===== THE RECORDS
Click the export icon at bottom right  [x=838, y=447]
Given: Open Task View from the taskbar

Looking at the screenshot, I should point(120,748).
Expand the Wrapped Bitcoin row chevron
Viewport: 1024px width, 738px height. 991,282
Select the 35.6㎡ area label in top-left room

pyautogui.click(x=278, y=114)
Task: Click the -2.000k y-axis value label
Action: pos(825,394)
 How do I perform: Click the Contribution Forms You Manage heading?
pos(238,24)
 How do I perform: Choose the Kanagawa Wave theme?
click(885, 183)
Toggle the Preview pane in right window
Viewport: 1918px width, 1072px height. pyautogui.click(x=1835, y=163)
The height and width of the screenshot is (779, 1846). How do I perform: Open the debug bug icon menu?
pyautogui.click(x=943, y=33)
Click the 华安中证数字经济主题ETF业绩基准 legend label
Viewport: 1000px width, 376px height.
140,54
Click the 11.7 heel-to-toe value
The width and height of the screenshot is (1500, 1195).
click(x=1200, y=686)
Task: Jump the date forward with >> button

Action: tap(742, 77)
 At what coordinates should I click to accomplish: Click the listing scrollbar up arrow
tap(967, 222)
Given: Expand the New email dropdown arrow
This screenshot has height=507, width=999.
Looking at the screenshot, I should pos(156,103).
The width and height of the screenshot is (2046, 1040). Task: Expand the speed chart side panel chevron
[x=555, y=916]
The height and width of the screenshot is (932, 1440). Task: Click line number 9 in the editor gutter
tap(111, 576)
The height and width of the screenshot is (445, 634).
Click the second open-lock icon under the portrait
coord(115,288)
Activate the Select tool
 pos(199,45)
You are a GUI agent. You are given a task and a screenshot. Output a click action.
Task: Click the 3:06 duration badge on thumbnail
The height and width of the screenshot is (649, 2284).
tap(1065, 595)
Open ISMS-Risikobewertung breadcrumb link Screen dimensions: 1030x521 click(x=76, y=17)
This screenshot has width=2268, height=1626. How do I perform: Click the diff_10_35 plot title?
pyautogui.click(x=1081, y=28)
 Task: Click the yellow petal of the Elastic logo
==========
» **EXERCISE AIM**
Please reproduce the data as it was given, with every line exact.

» **WORKED SOLUTION**
Click the export icon at bottom right  [x=838, y=447]
Given: Open Task View from the taskbar

Looking at the screenshot, I should point(120,748).
Expand the Wrapped Bitcoin row chevron
Viewport: 1024px width, 738px height. 991,282
Select the 35.6㎡ area label in top-left room

pyautogui.click(x=278, y=114)
Task: Click the -2.000k y-axis value label
Action: pos(825,394)
 How do I perform: Click the Contribution Forms You Manage heading?
pos(238,24)
 How do I perform: Choose the Kanagawa Wave theme?
click(885, 183)
Toggle the Preview pane in right window
Viewport: 1918px width, 1072px height. pyautogui.click(x=1835, y=163)
The height and width of the screenshot is (779, 1846). How do I perform: Open the debug bug icon menu?
pyautogui.click(x=943, y=33)
Click the 华安中证数字经济主题ETF业绩基准 legend label
Viewport: 1000px width, 376px height.
140,54
Click the 11.7 heel-to-toe value
The width and height of the screenshot is (1500, 1195).
click(x=1200, y=686)
Task: Jump the date forward with >> button

Action: tap(742, 77)
 At what coordinates should I click to accomplish: Click the listing scrollbar up arrow
tap(967, 222)
Given: Expand the New email dropdown arrow
This screenshot has height=507, width=999.
Looking at the screenshot, I should pos(156,103).
The width and height of the screenshot is (2046, 1040). Task: Expand the speed chart side panel chevron
[x=555, y=916]
The height and width of the screenshot is (932, 1440). Task: Click line number 9 in the editor gutter
tap(111, 576)
The height and width of the screenshot is (445, 634).
Click the second open-lock icon under the portrait
coord(115,288)
Activate the Select tool
 pos(199,45)
You are a GUI agent. You are given a task and a screenshot. Output a click action.
Task: Click the 3:06 duration badge on thumbnail
The height and width of the screenshot is (649, 2284).
tap(1065, 595)
Open ISMS-Risikobewertung breadcrumb link Screen dimensions: 1030x521 click(x=76, y=17)
This screenshot has width=2268, height=1626. How do I perform: Click the diff_10_35 plot title?
pyautogui.click(x=1081, y=28)
 Task: Click the yellow petal of the Elastic logo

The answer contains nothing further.